Yapılacak Görevler
**1)** Mobil Abla başlıklı yazıda adı geçen kişilerin adlarını, yazıda geçtiği biçimiyle sıralayınız.
**2)** Mobil Abla başlıklı yazının "Son günlerde bir" ifadesinden "el koymaya kalkışmış." ifadesine kadar olan bölümünü olduğu gibi aktarınız.

Kaynak Metin

Mobil Abla: Bir Siyaset Gezgininin Serüveni

 

Gençlik yıllarımızda mahallemizde bir Ayfer Hanım vardı. Evli, iki çocuk sahibi, sevimli, hoş sohbet, titiz bir hanımdı. Fakat çoğu komşumuz onu bu ismiyle bilmezdi. Çünkü mahallede onun bilinen ismi “Mobil Abla” idi. Mobil abla, işlerini erkenden bitirir ve kendini evden dışarıya zor atar, akşama kadar mahallede kırk kapı gezerdi. O’nu arayanlar genellikle evinde bulamazlar, ya bir komşu evinde ya da yeni açılan “süper market”te rastlarlardı.

O yıllarda araç telefonları ve çağrı cihazları artık miadını doldurmuş, adeta askeri telsizlerin ebadında ve neredeyse yarım kilo ağırlığındaki cep telefonları, yeni yeni onların yerini almaya başlamıştı. Artık insanlar evlerinde, ankesörlü telefon kulübelerinde veya PTT şubelerinde beklemiyor, bellerinde taşınabilen telefonlarla konuşuyorlardı. “Cep telefonu” kavramı daha yaygınlaşmadan özellikle İstanbul’un Etiler, Nişantaşı gibi semtlerinden bir kavram yayılmıştı: Mobil Telefon…

Bizim mahallenin sakinleri de işte bu Ayfer Hanım’a çok gezmesinden dolayı “Mobil Abla” demişlerdi. Bizim mahalleliler tabii o yıllarda Ayfer Hanım için buldukları bu ismin, yıllar sonra siyasetteki bir gezgin ablayı tanımlamak için kullanılacağını öngöremezlerdi…

 Son günlerde bir mobil ablamız MHP Genel Başkanlığı için harekete geçmiş bulunuyor: Meral Akşener. Bizim MHP mahallesinde Ülkücüler ona “mobil abla” diyorlar. Nedeni gayet açık: Bu mobil ablamızın, Sayın Yıldıray Çiçek’in ifadesi ile gezmediği siyaset kapısı, uğramadığı siyaset yapısı kalmamış.  Bizim tespitlerimize göre mahallenin bir sol tarafına, bir de Kürtçü-Bölücü tarafına, zaman zaman selam verse de yolu düşmemiş. Sağ tarafındaki bütün partilerde, bütün oluşumlarda, bütün cemaatlerde bulunmuş. Bu arada MHP’ye de bir ara uğramış. Gördüğü itibar, ilgi onun gezme hastalığını maalesef engelleyememiş. Son olarak kapısını çaldığı MHP binasına el koymaya kalkışmış.

Veri Kümesi Alıntıları
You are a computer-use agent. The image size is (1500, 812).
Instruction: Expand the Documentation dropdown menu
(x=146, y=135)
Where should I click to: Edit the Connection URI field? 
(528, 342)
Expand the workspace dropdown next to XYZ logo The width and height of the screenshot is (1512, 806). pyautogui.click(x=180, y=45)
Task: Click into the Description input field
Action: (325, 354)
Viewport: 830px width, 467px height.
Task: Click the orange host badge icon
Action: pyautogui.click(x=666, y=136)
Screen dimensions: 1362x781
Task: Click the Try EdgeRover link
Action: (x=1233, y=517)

Verilen Yanıtlar
**1)**
Ayfer Hanım
Meral Akşener
Yıldıray Çiçek

**2)**
Son günlerde bir mobil ablamız MHP Genel Başkanlığı için harekete geçmiş bulunuyor: Meral Akşener. Bizim MHP mahallesinde Ülkücüler ona “mobil abla” diyorlar. Nedeni gayet açık: Bu mobil ablamızın, Sayın Yıldıray Çiçek’in ifadesi ile gezmediği siyaset kapısı, uğramadığı siyaset yapısı kalmamış.  Bizim tespitlerimize göre mahallenin bir sol tarafına, bir de Kürtçü-Bölücü tarafına, zaman zaman selam verse de yolu düşmemiş. Sağ tarafındaki bütün partilerde, bütün oluşumlarda, bütün cemaatlerde bulunmuş. Bu arada MHP’ye de bir ara uğramış. Gördüğü itibar, ilgi onun gezme hastalığını maalesef engelleyememiş. Son olarak kapısını çaldığı MHP binasına el koymaya kalkışmış.